■ Liste des tâches:
1 - Dans les témoignages sur la tuerie de 1989, où étudiait la fille de Louise Michon ?
2 - Donnez le nom de chaque personne qui signe un des témoignages sur la tuerie de 1989.
3 - Reprenez les témoignages sur la tuerie de 1989 à partir de leur dernier titre, « Pourquoi Geneviève ? », et écrivez le texte qui vient sous ce titre.

■ Témoignages fournis:
_____

Un moment que je n’oublierai jamais

Au moment des événements, j’étais en voiture, revenant du travail. Ma fille de 21 ans étudiait à l’Université de Montréal en droit. Quand j’ai entendu à la radio ce qui se passait, j’ai senti un grand frisson d’horreur. Comme le cellulaire n’existait pas, j’ai dû attendre au retour à la maison pour avoir de ses nouvelles. Inutile de vous dire toute l’anxiété et la peur que j’ai vécues. Ma fille était saine et sauve, car la faculté de droit était plus loin. Par contre, j’ai pensé à tous ceux et celles qui vivaient la mort ou les blessures d’un proche – à ce moment-là, on ne savait pas encore que les victimes étaient des femmes. C’est un moment que je n’oublierai jamais. 

— Louise Michon, 76 ans, vieille féministe 

Honte d’être un homme

Je partageais un bureau avec deux femmes professionnelles. Le lendemain de la tuerie, nous avons échangé sur le drame. Pour la première fois de ma vie, j’ai eu honte d’être un homme. Les sentiments qui habitaient ces femmes intelligentes, éduquées, entrepreneures m’ont renversé. En tant qu’homme, je devais partager les torts que cet homme avait causés à toute la société. 

— Pierre Trudel

La haine contre les femmes

Je me souviens de tout, mais surtout de la réaction de mon conjoint, diplômé de l’École polytechnique en 1983, quand il a vu les photos des 14 femmes le lendemain dans le journal. Toutes des filles ! Et j’ai vu les larmes dans ses yeux. À Polytechnique, il préférait faire équipe avec des filles. Il les trouvait plus minutieuses. Nous attendions notre premier bébé : une fille… Je me souviens aussi de l’appel téléphonique de ma tante qui me rassurait sur le sort de mon cousin, étudiant à Polytechnique. Personne, dans notre famille, ne pouvait penser qu’en 1989, la haine contre les femmes pouvait exister au Québec.

— Micheline Brodeur

Naître dans un monde violent

Je suis devant la télé, ma petite fille de 1 an dans les bras, et je sanglote. Je n’arrive pas à croire ce que je vois et ce que j’entends : il a tué des femmes, il visait des femmes de manière délibérée. Je serre mon enfant contre moi et j’ai envie de m’excuser de l’avoir fait naître dans un monde violent où la haine envers les femmes se manifeste de manière aussi flagrante, dans un lieu où l’égalité entre les deux sexes paraissait acquise.

— Francine Vallée

Pourquoi Geneviève ?

_____

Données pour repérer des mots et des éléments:
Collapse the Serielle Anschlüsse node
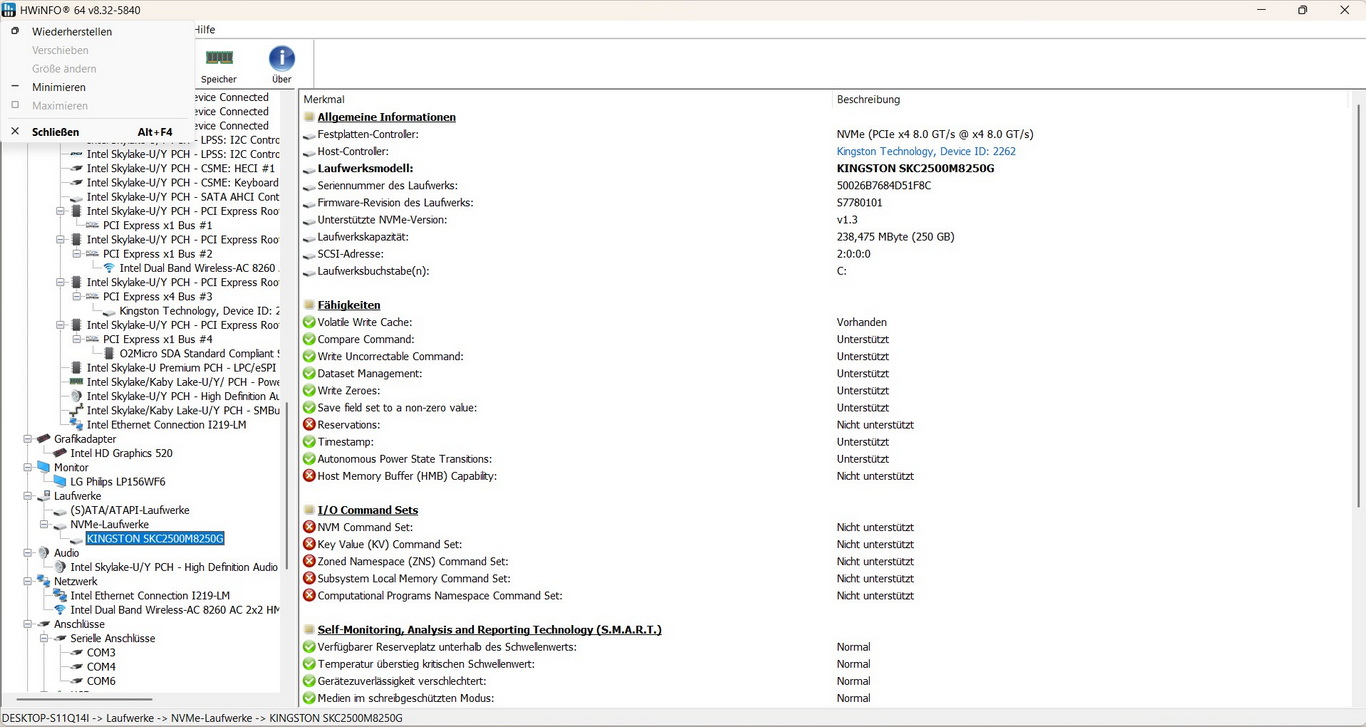Image resolution: width=1366 pixels, height=727 pixels. click(x=44, y=638)
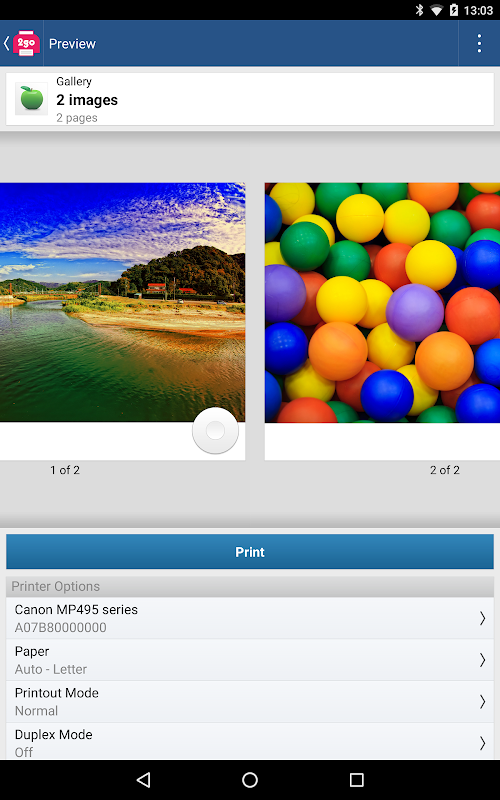Select the river landscape page thumbnail
Image resolution: width=500 pixels, height=800 pixels.
(122, 321)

_____

■ Résultats par tâche:
1 - En droit, à l'Université de Montréal.

2 - Louise Michon, Pierre Trudel, Micheline Brodeur, Francine Vallée

3 -
Des images en boucle à la télévision, les gyrophares éclatants de dizaines de véhicules de police, de nombreuses ambulances devant l’Université de Montréal en ce début de nuit noire de décembre 1989.

Des nouvelles au compte-gouttes de journalistes abasourdis puis l’attente, cette interminable attente. L’incompréhension, l’aberration puis la confirmation, le soulagement pour les uns, mais la consternation et l’immense tristesse pour 14 familles qui ont perdu leur fille et des blessures qui marqueront 14 autres personnes à jamais.

Geneviève Bergeron, fille de la cousine de mon père, faisait partie des victimes. Ses grands-parents partis en Floride, impuissants, avaient un mauvais pressentiment, disaient-ils à mon père au téléphone. Je crois qu’ils sont morts de peine le 6 décembre 1989.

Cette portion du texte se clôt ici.